Short problem - Extract every line of the material below word for word, keeping the original order and wording.

+++ Records for this exercise +++

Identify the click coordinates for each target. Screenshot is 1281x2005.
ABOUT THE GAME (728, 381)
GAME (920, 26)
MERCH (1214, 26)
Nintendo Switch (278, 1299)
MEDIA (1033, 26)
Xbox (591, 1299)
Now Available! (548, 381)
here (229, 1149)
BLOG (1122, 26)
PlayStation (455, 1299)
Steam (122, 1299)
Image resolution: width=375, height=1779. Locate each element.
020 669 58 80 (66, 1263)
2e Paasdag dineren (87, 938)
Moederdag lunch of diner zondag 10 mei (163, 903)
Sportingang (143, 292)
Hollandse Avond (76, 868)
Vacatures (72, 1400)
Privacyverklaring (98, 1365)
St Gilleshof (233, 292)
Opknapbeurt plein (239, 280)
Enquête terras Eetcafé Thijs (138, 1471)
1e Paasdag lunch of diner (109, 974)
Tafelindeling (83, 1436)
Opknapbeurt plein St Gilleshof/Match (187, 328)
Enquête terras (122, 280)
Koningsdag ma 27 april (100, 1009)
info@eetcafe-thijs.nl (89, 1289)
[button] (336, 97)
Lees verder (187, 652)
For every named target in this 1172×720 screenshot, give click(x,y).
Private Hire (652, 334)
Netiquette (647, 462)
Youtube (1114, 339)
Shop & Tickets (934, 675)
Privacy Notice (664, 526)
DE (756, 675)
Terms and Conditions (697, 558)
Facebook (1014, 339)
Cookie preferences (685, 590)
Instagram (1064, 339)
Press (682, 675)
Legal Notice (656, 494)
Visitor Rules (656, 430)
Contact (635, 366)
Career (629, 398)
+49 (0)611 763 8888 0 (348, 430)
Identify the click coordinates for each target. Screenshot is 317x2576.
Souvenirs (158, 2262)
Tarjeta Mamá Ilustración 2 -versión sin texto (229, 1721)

+++

Solved exercise -
Identify the click coordinates for each target. Screenshot is 1281x2005.
ABOUT THE GAME (728, 381)
GAME (920, 26)
MERCH (1214, 26)
Nintendo Switch (278, 1299)
MEDIA (1033, 26)
Xbox (591, 1299)
Now Available! (548, 381)
here (229, 1149)
BLOG (1122, 26)
PlayStation (455, 1299)
Steam (122, 1299)
Image resolution: width=375, height=1779. Locate each element.
020 669 58 80 (66, 1263)
2e Paasdag dineren (87, 938)
Moederdag lunch of diner zondag 10 mei (163, 903)
Sportingang (143, 292)
Hollandse Avond (76, 868)
Vacatures (72, 1400)
Privacyverklaring (98, 1365)
St Gilleshof (233, 292)
Opknapbeurt plein (239, 280)
Enquête terras Eetcafé Thijs (138, 1471)
1e Paasdag lunch of diner (109, 974)
Tafelindeling (83, 1436)
Opknapbeurt plein St Gilleshof/Match (187, 328)
Enquête terras (122, 280)
Koningsdag ma 27 april (100, 1009)
info@eetcafe-thijs.nl (89, 1289)
[button] (336, 97)
Lees verder (187, 652)
For every named target in this 1172×720 screenshot, give click(x,y).
Private Hire (652, 334)
Netiquette (647, 462)
Youtube (1114, 339)
Shop & Tickets (934, 675)
Privacy Notice (664, 526)
DE (756, 675)
Terms and Conditions (697, 558)
Facebook (1014, 339)
Cookie preferences (685, 590)
Instagram (1064, 339)
Press (682, 675)
Legal Notice (656, 494)
Visitor Rules (656, 430)
Contact (635, 366)
Career (629, 398)
+49 (0)611 763 8888 0 (348, 430)
Identify the click coordinates for each target. Screenshot is 317x2576.
Souvenirs (158, 2262)
Tarjeta Mamá Ilustración 2 -versión sin texto (229, 1721)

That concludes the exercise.